More than a year ago, Stephen Paddock, a retired postal worker who liked to do his gambling in increments of $10,000 or more, opened fire on an unsuspecting crowd from his vantage point high above in a suite Mandalay Bay had provided to him free of charge.
“It wasn’t about MGM, Mandalay Bay or a specific casino or venue,” said Aaron Rouse, the special agent in charge of the FBI’s Las Vegas office. “It was all about doing the maximum amount of damage and him obtaining some form of infamy.”

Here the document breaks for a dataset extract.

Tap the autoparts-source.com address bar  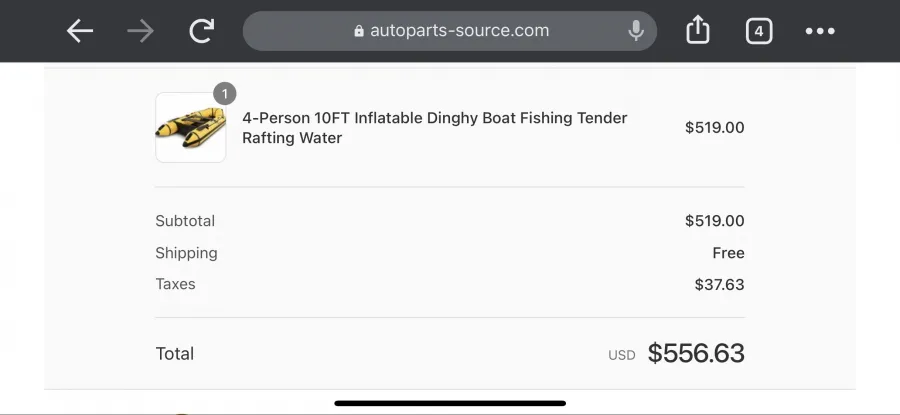pyautogui.click(x=459, y=31)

Unfortunately, after interviewing countless witnesses and exploring every facet of Paddock’s life leading up to what would become the most deadly mass shooting in American history, the FBI could offer no further insight into what prompted the attack. In fact, the shooter’s motive may never be known–assuming he had one worthy of discussion.

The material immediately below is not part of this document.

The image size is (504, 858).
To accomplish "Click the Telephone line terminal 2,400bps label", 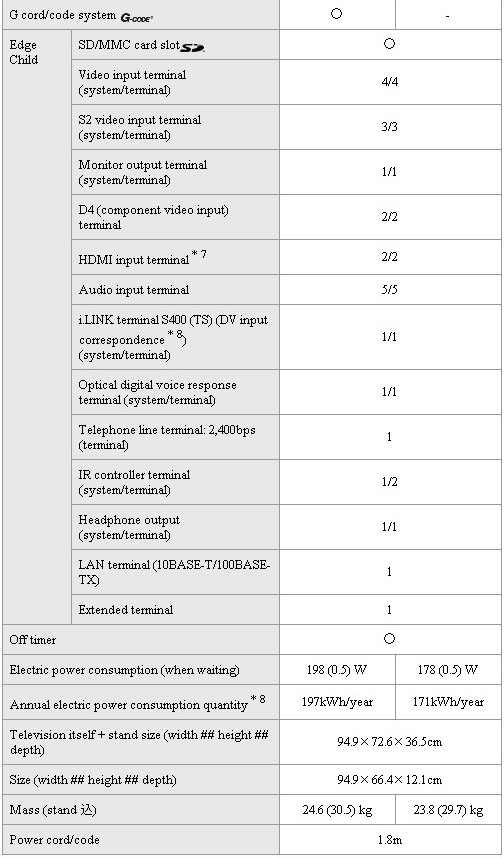I will click(167, 437).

The FBI has concluded that Paddock worked alone as he prepared and executed his plan. They also know that he had sought medical care for depression, but that he refused a prescription that could help, telling friends instead that he was sick with a “chemical imbalance” that doctors said they could not cure. A self-made and self-reliant man, Paddock grew up the child of an infamous bank robber, raised largely by a single mother who struggled to provide a financially-stable home. As an adult, Paddock’s brother characterized him as the “king of microaggression,” stating plainly that his brother was narcissistic and detail-oriented enough to plan such a terrible attack.

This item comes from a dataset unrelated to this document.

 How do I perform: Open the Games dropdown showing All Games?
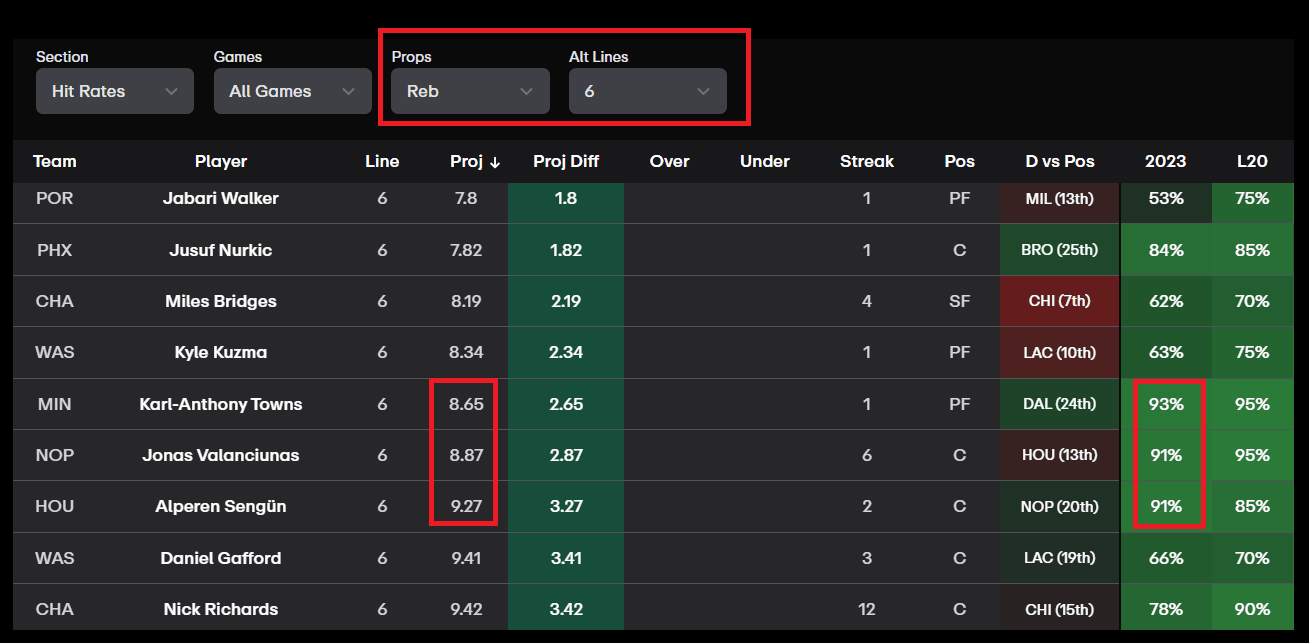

It seems clear that Paddock knew what he planned to do weeks ahead of time, sending his girlfriend to visit family in the Philippines and subsequently wiring her large sums of money (around $150,000) prior to the attack. Marilou Danley, Paddock’s girlfriend, returned to the United States after the attack, relaying to authorities that her boyfriend had regularly espoused the idea that her Christian God “didn’t love” him.
Ultimately, Paddock would take his own life before law enforcement used explosives to blow down the door to his suite, where they’d find over a thousand spent shell casings littering the floor around the 64-year-old man’s body and a collection of 23 firearms. Some were equipped with “bump stocks,” which allow the user to fire a semi-automatic weapon at a rate resembling that of a fully-automatic firearm. Paddock’s use of bump stocks would lead to bi-partisan political support for a ban of such modifications in the United States–a ban that has proven unpopular among some segments of President Trump’s conservative base.
Paddock had lamented the federal government’s response to Hurricane Katrina and had posted social media rants about law enforcement standoffs with people in Waco, Texas in 1993 and Ruby Ridge, Idaho in 1992. It prompted some to draw parallels between Paddock and domestic terrorists like Timothy McVeigh, but Paddock had no known affiliations with religious, political, or extremist groups. He began stockpiling weapons and accessories more than a year before the attack, while simultaneously beginning to distance himself from his girlfriend and friends–pointing to a plan that was developing in his head for some time.
Police found no suicide note, no long-winded video diatribe, no killer manifesto like you might expect from one of the most devastating acts of domestic terrorism in U.S. history, placing its characterization as a “terror attack” in question–as terrorism is traditionally seen as a means to try to force political change.
Paddock may not have been a terrorist at all. He may have just been a deranged man with a well-funded bank account. Unfortunately, we may never know.